We have a category which is going to be uprated by at least the increase in earnings: the state pension because of the triple lock; the standard minimum guarantee of pension credit; and some aspects of widows’ and widowers’ pensions in industrial death benefit. They all get to go up by 2.6%, which is the increase in earnings.

Then we have a category which will have to be increased by at least the increase in prices. This includes attendance allowance, carer’s allowance, DLA, PIP, severe disablement allowance, other aspects of widows’ benefits, the additional state pension, graduated retirement benefit and increments to the state pension. They all get to go up by CPI—inflation.

Then there is a category over which the Secretary of State has discretion. She has decided to use that discretion by uprating some benefits by CPI—by inflation—including statutory sick pay, maternity and paternity pay, adoption and parental leave pay, the support group components of ESA, disability and carer premiums, the carer element of universal credit and the limited capability for work and work-related activity element of universal credit. They go up by 2.4%.

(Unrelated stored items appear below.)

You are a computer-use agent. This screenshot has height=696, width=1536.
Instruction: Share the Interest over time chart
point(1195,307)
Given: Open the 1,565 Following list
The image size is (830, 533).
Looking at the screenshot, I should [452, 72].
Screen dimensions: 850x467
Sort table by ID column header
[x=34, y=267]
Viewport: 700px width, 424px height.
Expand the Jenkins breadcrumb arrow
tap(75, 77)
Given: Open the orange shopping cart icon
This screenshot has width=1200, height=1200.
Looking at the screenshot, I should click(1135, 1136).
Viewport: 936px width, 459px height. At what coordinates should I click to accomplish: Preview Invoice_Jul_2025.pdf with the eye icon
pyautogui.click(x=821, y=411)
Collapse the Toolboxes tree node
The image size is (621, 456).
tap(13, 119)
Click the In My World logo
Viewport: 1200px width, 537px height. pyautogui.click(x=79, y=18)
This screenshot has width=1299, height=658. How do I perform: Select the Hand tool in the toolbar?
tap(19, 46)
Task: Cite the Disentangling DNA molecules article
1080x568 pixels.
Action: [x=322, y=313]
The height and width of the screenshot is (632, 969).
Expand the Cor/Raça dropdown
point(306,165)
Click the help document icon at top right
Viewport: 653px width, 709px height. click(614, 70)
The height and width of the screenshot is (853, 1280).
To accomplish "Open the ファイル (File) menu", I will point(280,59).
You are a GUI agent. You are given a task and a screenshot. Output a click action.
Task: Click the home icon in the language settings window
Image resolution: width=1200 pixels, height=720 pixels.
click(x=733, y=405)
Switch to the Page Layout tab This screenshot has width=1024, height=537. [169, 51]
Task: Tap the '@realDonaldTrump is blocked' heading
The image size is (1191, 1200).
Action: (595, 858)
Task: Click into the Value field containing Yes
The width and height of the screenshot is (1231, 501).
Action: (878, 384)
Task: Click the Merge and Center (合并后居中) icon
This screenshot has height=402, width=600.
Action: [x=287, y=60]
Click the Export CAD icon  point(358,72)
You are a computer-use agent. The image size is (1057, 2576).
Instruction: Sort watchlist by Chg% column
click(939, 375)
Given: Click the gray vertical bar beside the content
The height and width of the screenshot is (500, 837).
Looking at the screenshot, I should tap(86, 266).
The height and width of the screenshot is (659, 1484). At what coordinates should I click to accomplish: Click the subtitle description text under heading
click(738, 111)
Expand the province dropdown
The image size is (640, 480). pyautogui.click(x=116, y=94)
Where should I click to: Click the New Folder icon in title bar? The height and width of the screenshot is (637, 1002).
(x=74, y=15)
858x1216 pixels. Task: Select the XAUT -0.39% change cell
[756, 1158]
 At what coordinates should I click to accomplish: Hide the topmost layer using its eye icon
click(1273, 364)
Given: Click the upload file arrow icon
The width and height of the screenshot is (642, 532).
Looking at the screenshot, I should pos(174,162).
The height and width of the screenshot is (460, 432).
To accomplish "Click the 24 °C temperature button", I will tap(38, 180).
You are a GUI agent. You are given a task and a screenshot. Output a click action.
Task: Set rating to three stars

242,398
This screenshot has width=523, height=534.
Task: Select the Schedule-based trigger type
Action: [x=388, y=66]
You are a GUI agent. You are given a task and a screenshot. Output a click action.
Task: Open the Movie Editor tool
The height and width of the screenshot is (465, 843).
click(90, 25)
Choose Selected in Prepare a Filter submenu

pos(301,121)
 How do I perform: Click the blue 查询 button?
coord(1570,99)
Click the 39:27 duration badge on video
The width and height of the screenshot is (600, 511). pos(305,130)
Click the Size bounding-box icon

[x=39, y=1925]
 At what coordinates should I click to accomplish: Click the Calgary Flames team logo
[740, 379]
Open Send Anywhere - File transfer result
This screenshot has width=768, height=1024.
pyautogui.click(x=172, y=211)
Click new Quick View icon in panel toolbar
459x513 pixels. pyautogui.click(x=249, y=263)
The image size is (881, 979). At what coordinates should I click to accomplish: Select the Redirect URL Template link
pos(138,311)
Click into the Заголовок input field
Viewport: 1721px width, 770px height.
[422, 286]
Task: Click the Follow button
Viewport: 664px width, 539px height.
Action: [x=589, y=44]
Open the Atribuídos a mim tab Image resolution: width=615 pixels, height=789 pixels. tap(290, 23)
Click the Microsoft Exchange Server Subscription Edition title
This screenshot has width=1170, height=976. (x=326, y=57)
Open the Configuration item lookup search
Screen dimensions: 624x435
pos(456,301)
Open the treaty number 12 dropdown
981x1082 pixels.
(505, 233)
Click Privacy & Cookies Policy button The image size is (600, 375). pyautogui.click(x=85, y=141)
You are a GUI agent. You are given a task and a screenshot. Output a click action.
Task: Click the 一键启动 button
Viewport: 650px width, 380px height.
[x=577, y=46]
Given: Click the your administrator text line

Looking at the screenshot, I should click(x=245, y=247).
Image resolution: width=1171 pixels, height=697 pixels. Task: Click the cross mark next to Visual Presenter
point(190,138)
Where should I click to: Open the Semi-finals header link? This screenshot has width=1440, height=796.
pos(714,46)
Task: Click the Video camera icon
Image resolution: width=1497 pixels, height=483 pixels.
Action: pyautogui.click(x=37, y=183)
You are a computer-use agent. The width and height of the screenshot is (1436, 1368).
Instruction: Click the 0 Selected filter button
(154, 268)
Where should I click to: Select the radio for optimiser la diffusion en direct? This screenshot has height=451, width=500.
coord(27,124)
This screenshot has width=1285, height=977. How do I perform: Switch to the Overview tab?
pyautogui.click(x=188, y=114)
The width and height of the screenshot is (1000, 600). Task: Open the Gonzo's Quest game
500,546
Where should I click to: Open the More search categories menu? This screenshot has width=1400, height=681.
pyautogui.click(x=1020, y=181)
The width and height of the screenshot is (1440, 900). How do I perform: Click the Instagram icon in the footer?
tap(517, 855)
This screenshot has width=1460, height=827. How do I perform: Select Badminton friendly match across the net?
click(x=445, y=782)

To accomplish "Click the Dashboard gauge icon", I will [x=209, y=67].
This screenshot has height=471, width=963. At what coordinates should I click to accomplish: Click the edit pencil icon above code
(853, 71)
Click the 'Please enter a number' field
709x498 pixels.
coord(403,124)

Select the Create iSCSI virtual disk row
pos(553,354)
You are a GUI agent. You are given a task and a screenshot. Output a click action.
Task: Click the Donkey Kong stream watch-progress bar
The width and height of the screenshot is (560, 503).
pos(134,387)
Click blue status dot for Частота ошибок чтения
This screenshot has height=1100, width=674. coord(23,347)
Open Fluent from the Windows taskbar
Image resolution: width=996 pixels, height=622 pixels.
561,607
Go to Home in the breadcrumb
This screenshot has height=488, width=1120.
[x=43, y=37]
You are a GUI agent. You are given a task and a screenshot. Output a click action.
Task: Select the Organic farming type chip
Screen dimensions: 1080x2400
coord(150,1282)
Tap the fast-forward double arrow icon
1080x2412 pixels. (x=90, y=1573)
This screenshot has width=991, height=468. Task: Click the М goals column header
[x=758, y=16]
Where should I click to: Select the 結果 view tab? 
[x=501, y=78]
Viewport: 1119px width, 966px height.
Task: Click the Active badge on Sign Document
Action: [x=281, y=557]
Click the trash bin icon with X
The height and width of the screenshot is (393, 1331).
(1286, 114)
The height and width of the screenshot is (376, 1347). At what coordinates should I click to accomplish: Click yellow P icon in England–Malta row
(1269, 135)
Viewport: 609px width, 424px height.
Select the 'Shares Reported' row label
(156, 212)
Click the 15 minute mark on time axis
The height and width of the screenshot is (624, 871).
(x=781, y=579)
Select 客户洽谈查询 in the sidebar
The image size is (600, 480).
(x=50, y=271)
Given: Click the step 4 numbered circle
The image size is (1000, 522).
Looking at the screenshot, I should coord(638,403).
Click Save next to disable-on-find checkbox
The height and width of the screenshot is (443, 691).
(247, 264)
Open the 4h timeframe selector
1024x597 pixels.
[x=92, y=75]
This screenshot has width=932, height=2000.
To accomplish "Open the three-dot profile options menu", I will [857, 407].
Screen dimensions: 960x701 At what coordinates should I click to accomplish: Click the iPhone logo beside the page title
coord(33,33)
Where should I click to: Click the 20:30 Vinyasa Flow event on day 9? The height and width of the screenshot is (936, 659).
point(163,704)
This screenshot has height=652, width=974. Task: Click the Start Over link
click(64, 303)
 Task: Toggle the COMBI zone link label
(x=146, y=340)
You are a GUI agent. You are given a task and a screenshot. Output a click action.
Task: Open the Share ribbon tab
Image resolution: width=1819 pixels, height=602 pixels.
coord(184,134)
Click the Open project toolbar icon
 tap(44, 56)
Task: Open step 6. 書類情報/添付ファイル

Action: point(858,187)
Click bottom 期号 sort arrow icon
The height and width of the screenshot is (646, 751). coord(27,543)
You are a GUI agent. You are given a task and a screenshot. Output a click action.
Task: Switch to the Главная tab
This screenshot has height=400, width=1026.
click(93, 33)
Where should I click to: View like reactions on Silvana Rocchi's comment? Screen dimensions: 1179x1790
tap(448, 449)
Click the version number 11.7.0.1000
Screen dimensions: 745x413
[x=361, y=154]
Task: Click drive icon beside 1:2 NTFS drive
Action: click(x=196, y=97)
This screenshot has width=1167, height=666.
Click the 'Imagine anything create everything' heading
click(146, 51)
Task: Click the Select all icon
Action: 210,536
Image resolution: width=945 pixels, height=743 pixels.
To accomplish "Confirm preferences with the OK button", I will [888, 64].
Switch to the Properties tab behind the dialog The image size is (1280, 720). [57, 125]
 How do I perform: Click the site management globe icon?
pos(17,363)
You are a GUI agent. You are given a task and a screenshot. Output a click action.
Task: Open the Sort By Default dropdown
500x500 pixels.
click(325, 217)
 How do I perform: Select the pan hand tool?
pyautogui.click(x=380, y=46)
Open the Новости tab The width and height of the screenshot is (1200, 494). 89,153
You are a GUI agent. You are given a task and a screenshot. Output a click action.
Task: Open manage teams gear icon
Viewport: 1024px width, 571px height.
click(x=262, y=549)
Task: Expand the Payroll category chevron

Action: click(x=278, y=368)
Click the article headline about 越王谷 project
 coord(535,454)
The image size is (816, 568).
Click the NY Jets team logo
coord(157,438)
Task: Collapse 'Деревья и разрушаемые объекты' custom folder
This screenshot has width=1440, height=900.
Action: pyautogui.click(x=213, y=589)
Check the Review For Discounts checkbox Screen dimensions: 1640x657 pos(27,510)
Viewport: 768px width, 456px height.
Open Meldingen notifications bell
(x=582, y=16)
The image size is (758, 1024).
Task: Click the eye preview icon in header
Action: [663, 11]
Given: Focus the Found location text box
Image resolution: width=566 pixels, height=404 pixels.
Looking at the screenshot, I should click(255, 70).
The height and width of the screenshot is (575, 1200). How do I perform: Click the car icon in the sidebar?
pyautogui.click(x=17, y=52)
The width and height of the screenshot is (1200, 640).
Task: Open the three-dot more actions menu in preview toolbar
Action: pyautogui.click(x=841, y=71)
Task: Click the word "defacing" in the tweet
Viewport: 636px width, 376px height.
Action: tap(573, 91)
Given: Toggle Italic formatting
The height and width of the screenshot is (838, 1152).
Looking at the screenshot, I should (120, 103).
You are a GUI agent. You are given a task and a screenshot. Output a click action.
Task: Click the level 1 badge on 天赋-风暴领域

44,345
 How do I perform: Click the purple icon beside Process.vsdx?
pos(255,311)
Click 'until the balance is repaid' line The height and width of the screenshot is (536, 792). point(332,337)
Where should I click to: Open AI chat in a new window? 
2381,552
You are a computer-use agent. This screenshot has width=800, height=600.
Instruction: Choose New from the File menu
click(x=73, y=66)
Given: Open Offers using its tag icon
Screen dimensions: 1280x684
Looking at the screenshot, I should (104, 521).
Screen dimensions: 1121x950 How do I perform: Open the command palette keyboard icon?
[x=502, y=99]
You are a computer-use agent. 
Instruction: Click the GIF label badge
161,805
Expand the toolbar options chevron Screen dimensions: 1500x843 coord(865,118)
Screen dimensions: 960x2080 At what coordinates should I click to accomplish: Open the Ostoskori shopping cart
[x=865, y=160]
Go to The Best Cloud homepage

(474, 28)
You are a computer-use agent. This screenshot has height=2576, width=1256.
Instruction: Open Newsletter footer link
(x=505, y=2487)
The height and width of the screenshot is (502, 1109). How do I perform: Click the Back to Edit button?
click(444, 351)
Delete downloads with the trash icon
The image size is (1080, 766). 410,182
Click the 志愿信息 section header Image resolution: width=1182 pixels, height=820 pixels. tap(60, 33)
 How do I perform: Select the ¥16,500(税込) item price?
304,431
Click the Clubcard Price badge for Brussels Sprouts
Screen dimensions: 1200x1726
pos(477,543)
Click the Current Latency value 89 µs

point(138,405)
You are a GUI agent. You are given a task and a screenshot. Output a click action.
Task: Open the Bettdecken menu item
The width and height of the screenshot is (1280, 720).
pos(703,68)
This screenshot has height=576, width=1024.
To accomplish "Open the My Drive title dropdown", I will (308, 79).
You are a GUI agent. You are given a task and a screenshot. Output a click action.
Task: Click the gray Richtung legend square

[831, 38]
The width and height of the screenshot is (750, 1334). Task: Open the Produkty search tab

Then there are the benefits which are not being uprated at all. These include all the main means-tested working-age benefits, including: the personal allowance elements of income support; jobseeker’s allowance; the personal allowances and work-related activity components of ESA and housing benefit; and the standard allowance, limited capacity for work element and the lower disabled child addition of universal credit. Those are the main things on which most of our poorest fellow citizens depend. However, they have been frozen at the 2015-16 cash levels, having previously been increased by only 1%. Now, as we have heard, we have to add to the list bereavement support payment. It will be paid at the same cash rate as it was last year, which means that, like all those benefits, its value is being cut yet again. There is no triple lock for anybody except pensioners.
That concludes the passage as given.